12th October 2023
For most of my life I knew of Quakers only indirectly through a family friend named Nancy who was Quaker — a woman my mother described as the first person she’d search out if there was ever anything like nuclear armageddon because, according to my mom, if anyone, Nancy would know what to do. Nancy had been all over the world working for Save the Children, in the most war torn and difficult places imaginable, was both incredibly hard working and totally down to earth, and I’d always found her, and her work, inspiring.
In the past 3 years since I began regularly attending Meeting myself, there have been times when I’ve felt compelled to break the silence and give ministry. The first time came just after Nancy passed. I was moved to stand up and to share a memory of her to her kindred spirits, sitting around me in the stillness. They hadn’t known her, but, I was sure, would be glad to, as I felt glad to be able to share her with them.
In that experience of giving ministry, as well as others that have since followed, I felt the same forces at work in my heart that I recognise from other spiritual experiences I've had — in nature, while travelling, making art, doing nice things for people, in the work I've done with children. They are forces that shape and give meaning to life. I've felt them with a certainty about what is essential and true that no theory or dogma could give me.
These forces to me are interconnectedness, they’re meaning, love, truth, what Quakers, from their very beginnings have called the Light, what some call God, but the name given is not as important as the feeling of understanding. They've come from being at peace and open and giving of myself. They are what is at the centre of my faith, really my heart, and also at the centre of Quaker Meeting - not as a theory, not as words even, but lived in experience and through connection.
At home, around the table before dinner with my partner and our children, we now take a moment before we begin eating to be silent and then express our gratitude for the food before us and for other things in our life, often each other.

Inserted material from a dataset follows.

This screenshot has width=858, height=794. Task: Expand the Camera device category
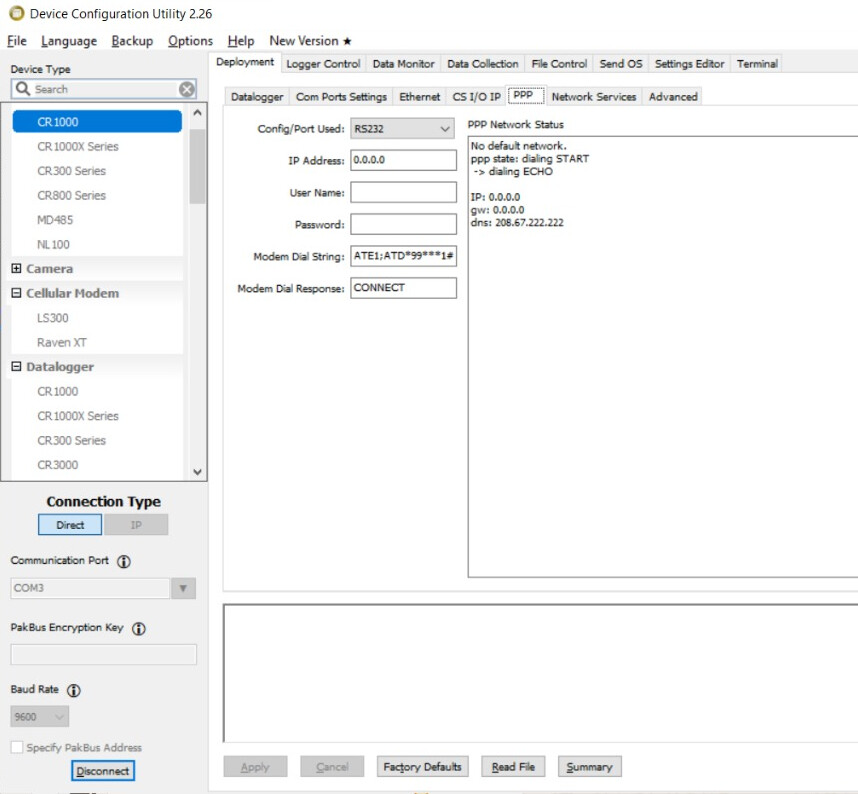tap(16, 269)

It’s a small moment, and honestly, sometimes it doesn’t get the reverence I might wish it would, but we do it more or less every day, and I’m always grateful we do.
I am also sure that having the opportunity to minister at Quaker Meeting has provided — and provides everyone who attends a Quaker Meeting - in what I feel is its most profound, essential, simple and beautiful way of honouring the radical commitment to spiritual equality that’s at its core - that opportunity has helped me feel the strength to minister in more and more areas of my own life outside of Meeting, and to create opportunities for it, for myself and others, such as around the dinner table.
Whereas before the idea of doing something like “saying grace” while in theory might have seemed appealing, I was too worried I’d seem like I was acting at something or even being inauthentic, and so I never really attempted it, but now, with a community and a spiritual tradition lending me support, I feel the strength to wade into those waters, authentically. I’m eager to see where my burgeoning sense of being Quaker will propel me and what ministry I will be led to offer in years to come.